With bachelor's degrees in mathematics and psychology, the Los Angeles native applied to graduate school in psychology and was rejected.
"People would tell you privately that they didn't accept women," said Dr. Frieze, a 37-year member of the University of Pittsburgh's psychology department faculty.
Her mentor, Professor Peter Bentler, successfully intervened, arguing that his student was not really a woman because she had a math degree.
In 1967, "They let me into the program without any funding. I had to be in the top third of all of my classes. I was the first woman ever admitted in our program. He persuaded his colleagues to let me do it under these conditions. That's when I felt like I started being a pioneer."
Since the mid-1980s, Dr. Frieze, 65, has taught business administration at Pitt. She's conducted long-term studies of the salaries achieved by people who earned MBA degrees and also examined intimate partner violence in a book called, "Hurting the One You Love." More recently, her research has focused on changing attitudes toward work, gender and family in the United States as well as Central and Eastern Europe.
Back in the 1960s, Dr. Frieze spent years in graduate school as the only woman in classrooms of men. As the decade progressed, more women joined the graduate school ranks of social, clinical and developmental psychology at UCLA. Dr. Frieze and her colleagues decided to teach one another a class on the psychology of women. Those informal seminars led them to collaborate on writing one of the first textbooks devoted to the psychology of women.
That experience proved useful when Dr. Frieze moved with her husband to Pittsburgh in 1972. Though she was based in Pitt's psychology department, Dr.
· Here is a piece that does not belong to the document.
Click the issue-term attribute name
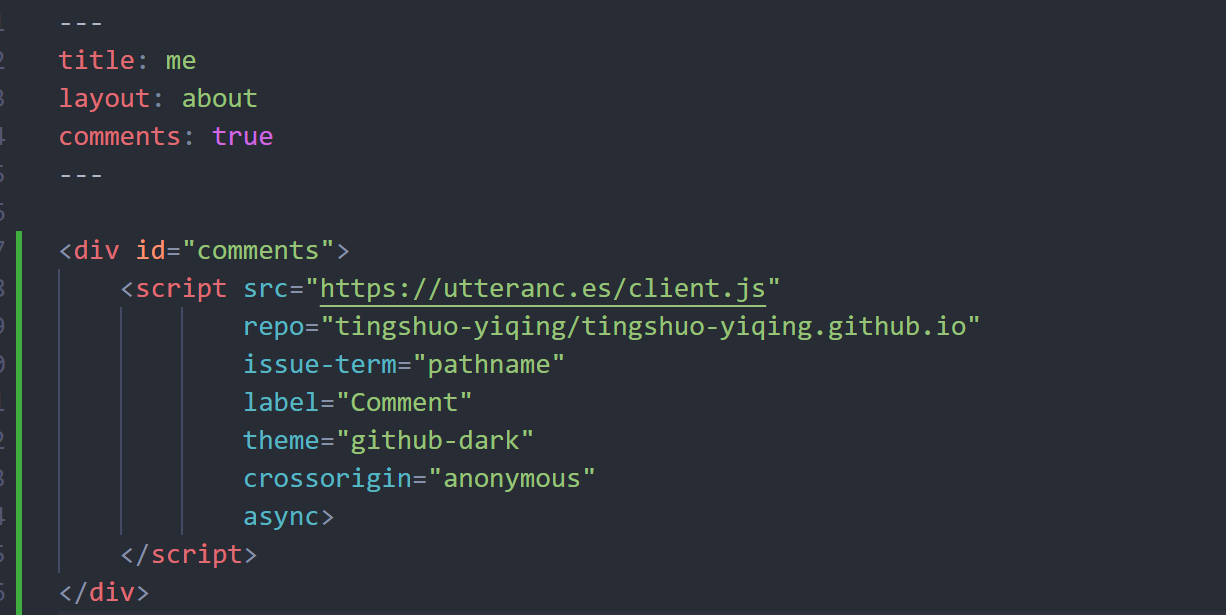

Frieze came here to start a Women's Studies Program with Mary Briscoe, a faculty member in the school's English department, and Maurine Greenwald, a Pitt history professor.
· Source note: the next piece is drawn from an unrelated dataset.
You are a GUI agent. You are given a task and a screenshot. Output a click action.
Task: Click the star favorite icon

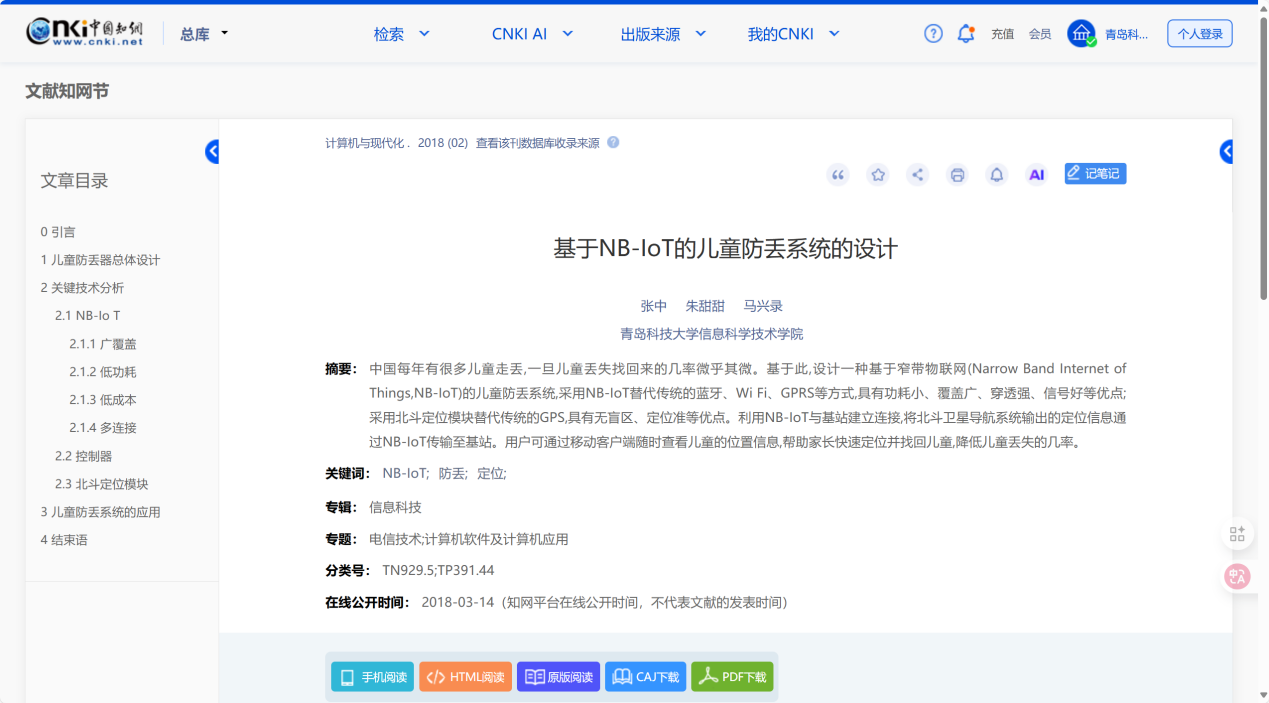tap(878, 175)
"None of us knew each other before we came here. We had to figure out what a women's studies program should look like and set it up. We didn't have any templates we could look at," she said.
No women's studies textbooks existed, so each professor chose readings from history, English and psychology.
"We found it hard to combine these three disciplines into one course. So we soon stopped teaching together," Dr. Frieze said.
But all three academics and a steering committee continued to meet to create new women's studies courses with quality content and set high standards so the university would take the program seriously.
"We had to figure out how to get these courses into the curriculum," Dr. Frieze said, adding that there was lots of lobbying with individual faculty members and department chairs.
Those efforts paid off.
"We have a huge number of faculty who have affiliations with women's studies. It's now become socially acceptable to do that," she said.
For years, Dr. Frieze taught a psychology of gender course, an expertise she relies on in her task as editor of an interdisciplinary social science journal called Sex Roles that is published monthly.
"Many, many disciplines have found that by considering gender as a serious issue that you rethink a lot of things in the discipline. In history, this has led to more of a focus on the common person rather than the king."
In psychology, she routinely requires students to consider the differences between males and females in their research projects. "People didn't even used to think about that," she said.
Failure to control for males and females in scientific studies, Dr. Frieze said, meant "there was a big bias in terms of samples that nobody was really talking about -- to at least consider gender as a possible variable and how it might affect a person's response, and it almost invariably does."
Human resource managers, she added, need to be aware of an unconscious tendency "to hire people like you to do similar tasks."
There are ways, Dr. Frieze said, to control for gender bias in the workplace.
For years, she observed, American and European symphony orchestras were made up of men. Women were not hired in large numbers until audition protocols changed and musicians played behind a screen that obscured their identity, leaving listeners to judge players based on their abilities rather then their gender.